政治・経済

安曇野市がゼロカーボン宣言へ 来年度、実現に向け道筋

代表質問で答弁する太田市長

 安曇野市の太田寛市長は3日、令和32(2050)年までに二酸化炭素排出量を実質ゼロにすることを目指すゼロカーボン宣言の表明に前向きな姿勢を示した。来年度に自然環境の保全やリサイクル推進などの方針を盛り込んだ市環境基本計画の中間見直しに着手し、ゼロカーボン実現に向けた道筋を示す。同年度内にも宣言する考えだ。

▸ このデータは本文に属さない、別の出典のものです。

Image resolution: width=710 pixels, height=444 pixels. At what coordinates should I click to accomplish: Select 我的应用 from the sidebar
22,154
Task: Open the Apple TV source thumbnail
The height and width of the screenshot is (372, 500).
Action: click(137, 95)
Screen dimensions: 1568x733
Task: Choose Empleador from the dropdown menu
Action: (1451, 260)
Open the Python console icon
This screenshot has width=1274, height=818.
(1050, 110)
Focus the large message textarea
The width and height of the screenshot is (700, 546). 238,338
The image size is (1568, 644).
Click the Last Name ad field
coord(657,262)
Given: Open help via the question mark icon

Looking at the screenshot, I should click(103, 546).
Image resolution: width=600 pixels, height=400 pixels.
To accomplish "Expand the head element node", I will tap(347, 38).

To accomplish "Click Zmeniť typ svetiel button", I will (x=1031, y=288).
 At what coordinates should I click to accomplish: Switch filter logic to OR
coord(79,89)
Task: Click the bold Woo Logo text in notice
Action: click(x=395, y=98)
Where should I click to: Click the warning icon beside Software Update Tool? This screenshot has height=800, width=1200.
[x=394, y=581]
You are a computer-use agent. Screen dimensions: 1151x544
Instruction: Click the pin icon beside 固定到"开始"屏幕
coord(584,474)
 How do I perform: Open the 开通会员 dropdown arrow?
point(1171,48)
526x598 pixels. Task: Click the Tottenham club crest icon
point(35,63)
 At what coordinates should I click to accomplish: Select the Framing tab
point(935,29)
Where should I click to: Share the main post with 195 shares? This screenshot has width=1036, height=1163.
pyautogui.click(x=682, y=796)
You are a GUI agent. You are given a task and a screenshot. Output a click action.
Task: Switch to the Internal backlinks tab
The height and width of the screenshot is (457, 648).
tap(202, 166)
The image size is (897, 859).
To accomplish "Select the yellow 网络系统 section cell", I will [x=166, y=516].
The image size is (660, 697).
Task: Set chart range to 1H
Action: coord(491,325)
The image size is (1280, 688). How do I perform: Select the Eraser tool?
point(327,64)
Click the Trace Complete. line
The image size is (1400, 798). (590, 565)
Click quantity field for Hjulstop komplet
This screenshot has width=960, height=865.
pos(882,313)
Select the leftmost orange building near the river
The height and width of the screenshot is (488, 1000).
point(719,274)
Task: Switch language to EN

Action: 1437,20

 市議会12月定例会の代表質問で、会派あづみ野の宮下明博代表の質問に答えた。
 ゼロカーボンとは二酸化炭素の排出量と森林などに吸収される量を釣り合わせて実質的に排出ゼロを目指す取り組みで、2050年までに実現する機運が国際的に高まっている。省エネルギーの推進と自然エネルギーの活用が重要で、太田市長は「他の自治体、関係団体と連携しながら達成に向けた取り組みを進めていきたい」と力を込めた。
 自然エネルギーの活用について、太田市長は「現時点で市公共施設の自然エネルギー設備導入は限定的」との見解を示した。令和5年度に完成予定の三郷西部認定こども園(三郷小倉)の新園舎に空調負荷を軽減するために、太陽熱を利用した省エネシステムを導入する。移転新築により6年度に新園舎が完成する三郷東部認定こども園(三郷明盛)の新園舎にも自然エネルギー活用の設備導入を検討する。
 市環境課によると、中信地区では松本市と池田町、北安曇郡白馬村、同小谷村の4市町村がゼロカーボン実現を宣言している。